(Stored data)

::::::::

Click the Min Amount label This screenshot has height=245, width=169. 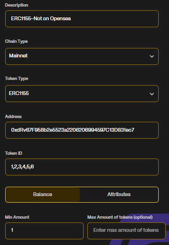click(x=17, y=217)

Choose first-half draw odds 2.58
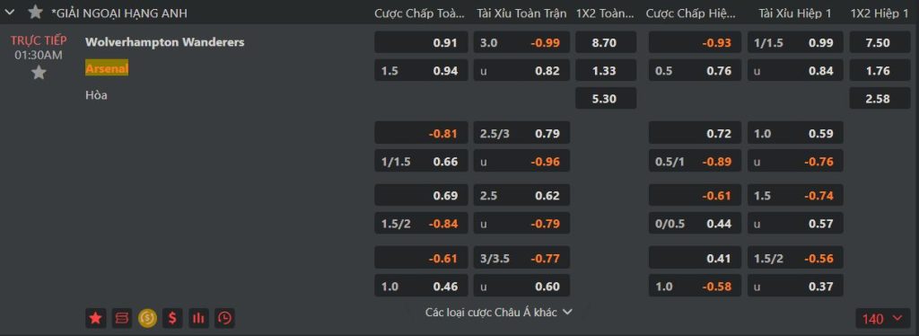[880, 98]
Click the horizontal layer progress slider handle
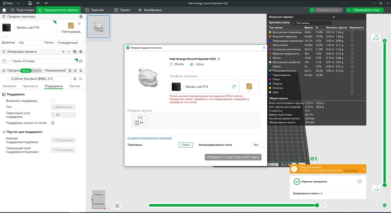This screenshot has width=391, height=213. point(317,205)
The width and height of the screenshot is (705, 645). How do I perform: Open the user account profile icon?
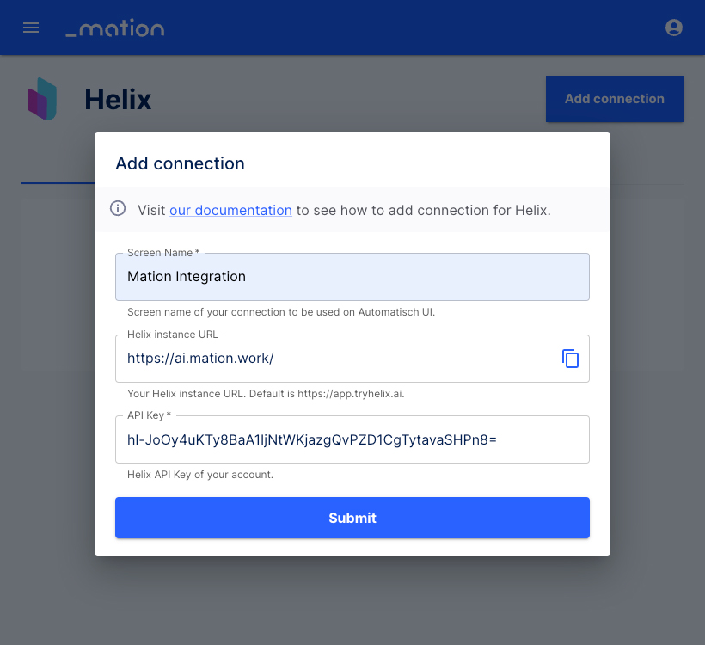673,28
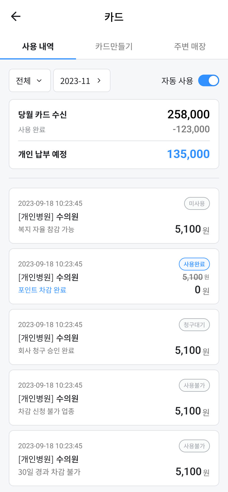Tap the back arrow icon

pyautogui.click(x=16, y=16)
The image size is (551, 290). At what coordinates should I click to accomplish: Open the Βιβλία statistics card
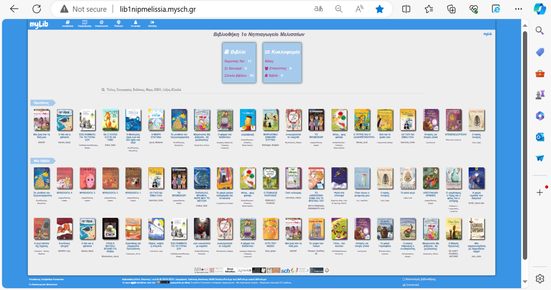pos(239,63)
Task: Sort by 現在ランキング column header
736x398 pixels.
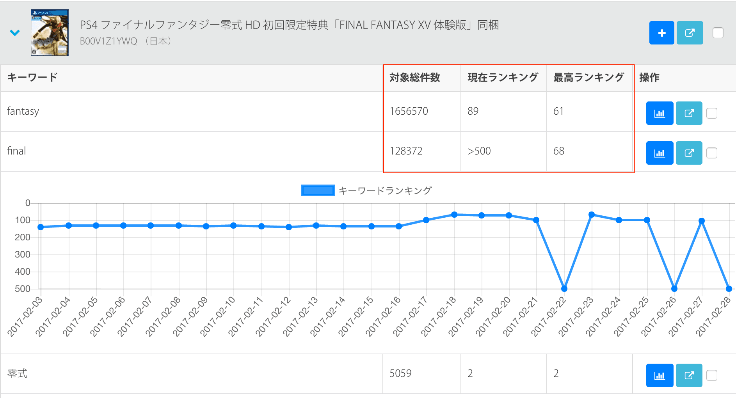Action: pos(503,78)
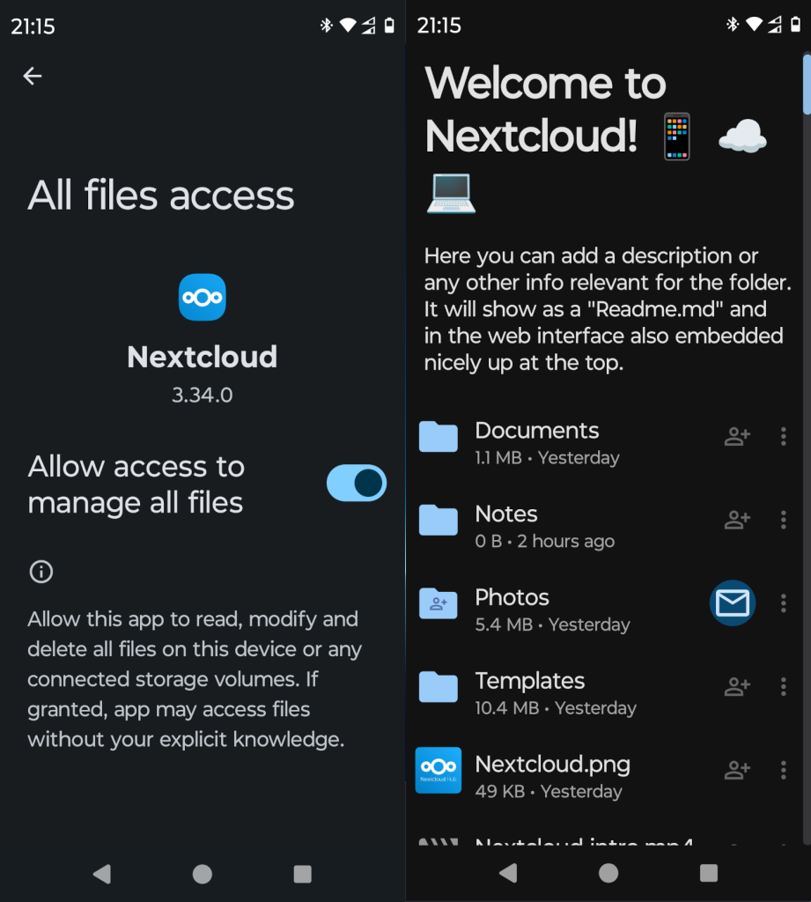
Task: Tap the Nextcloud app icon
Action: coord(203,297)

::::::::

- THE TASK
Print exactly the lines between the line containing "Choose first-half draw odds 2.58" and the last line of the entries above, including both, and nothing besides; skip the pictures.

- ANSWER TO THE EXERCISE
Choose first-half draw odds 2.58
[880, 98]
Click the horizontal layer progress slider handle
This screenshot has width=391, height=213. point(317,205)
The width and height of the screenshot is (705, 645). How do I perform: Open the user account profile icon?
673,28
Tap the back arrow icon

pyautogui.click(x=16, y=16)
The image size is (551, 290). At what coordinates should I click to accomplish: Open the Βιβλία statistics card
pos(239,63)
Task: Sort by 現在ランキング column header
736x398 pixels.
Action: pos(503,78)
Task: Tap the Nextcloud app icon
Action: coord(203,297)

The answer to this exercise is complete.